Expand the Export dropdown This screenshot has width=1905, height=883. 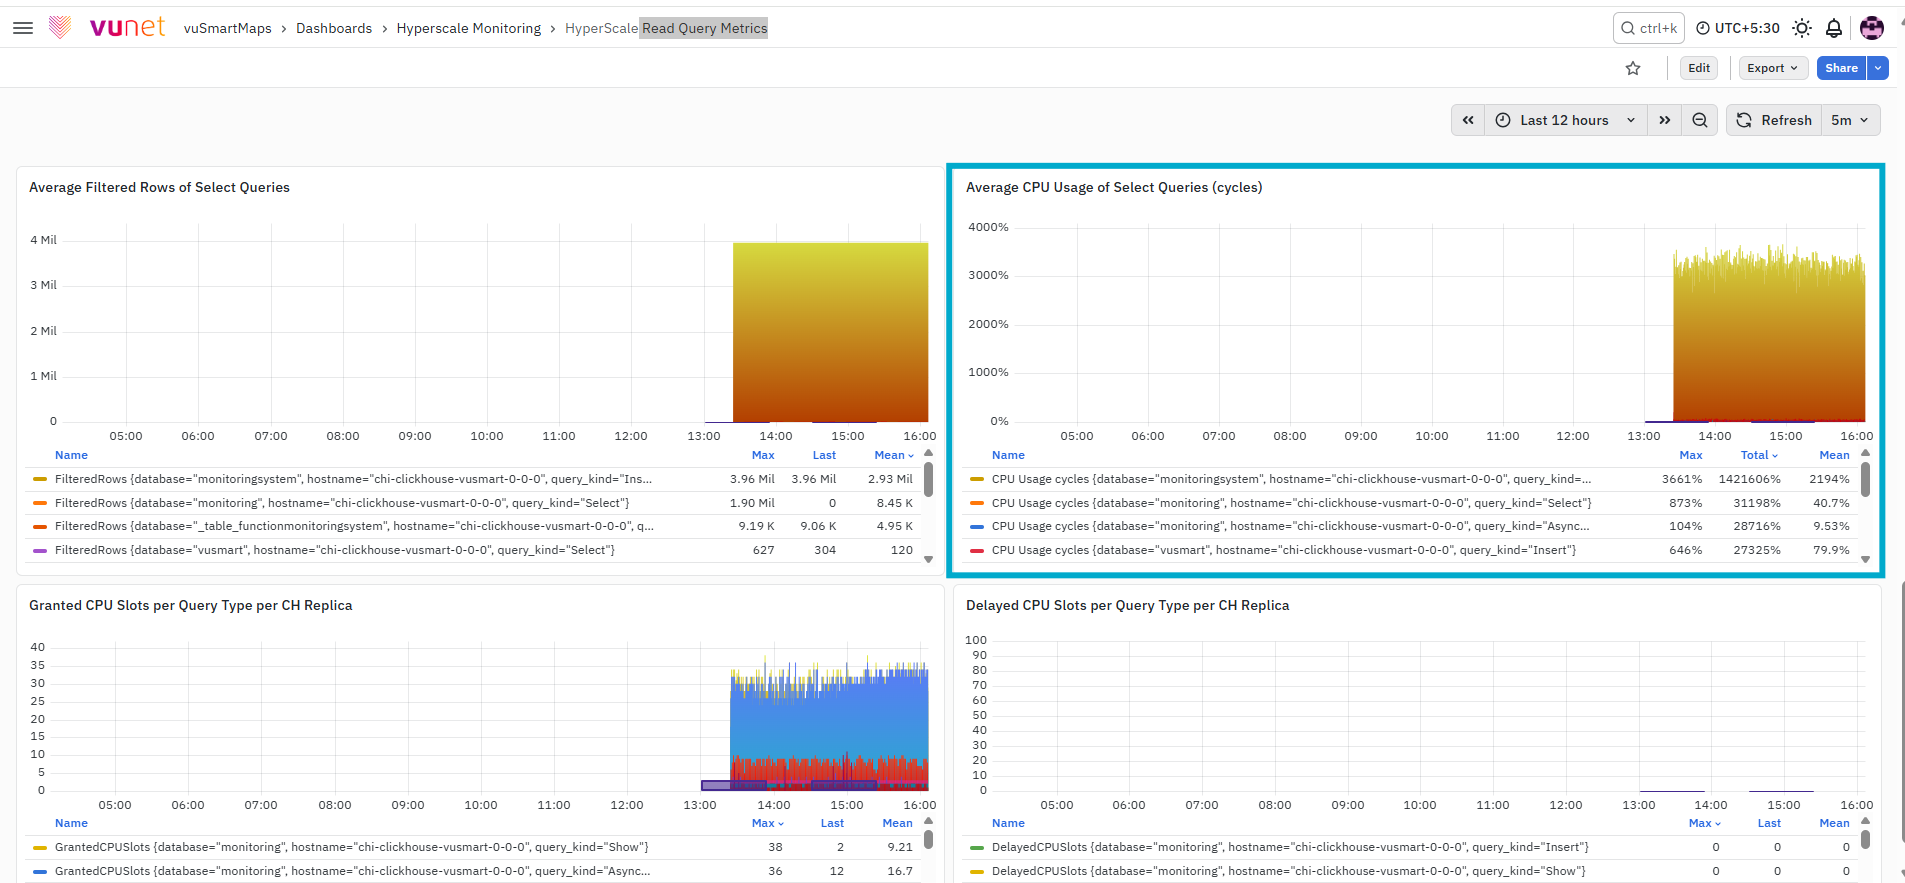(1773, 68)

——

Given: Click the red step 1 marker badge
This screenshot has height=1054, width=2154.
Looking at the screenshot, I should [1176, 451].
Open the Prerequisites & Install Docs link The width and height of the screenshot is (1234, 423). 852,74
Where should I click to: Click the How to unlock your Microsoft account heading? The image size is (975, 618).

——

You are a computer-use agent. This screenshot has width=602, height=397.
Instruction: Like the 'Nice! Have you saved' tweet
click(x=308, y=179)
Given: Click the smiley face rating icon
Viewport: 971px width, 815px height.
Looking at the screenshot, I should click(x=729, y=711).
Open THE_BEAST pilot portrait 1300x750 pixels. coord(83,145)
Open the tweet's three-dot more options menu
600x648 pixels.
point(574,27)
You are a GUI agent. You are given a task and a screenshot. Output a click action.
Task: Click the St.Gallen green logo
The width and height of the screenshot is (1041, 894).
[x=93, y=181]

——

» **Exercise goal**:
All lines in the listing above from the line containing "Open the Prerequisites" to the line containing "Where should I", inclusive, should be retyped exactly; no other lines should appear.

» **The completed task**:
Open the Prerequisites & Install Docs link The width and height of the screenshot is (1234, 423). 852,74
Where should I click to: Click the How to unlock your Microsoft account heading? The image size is (975, 618).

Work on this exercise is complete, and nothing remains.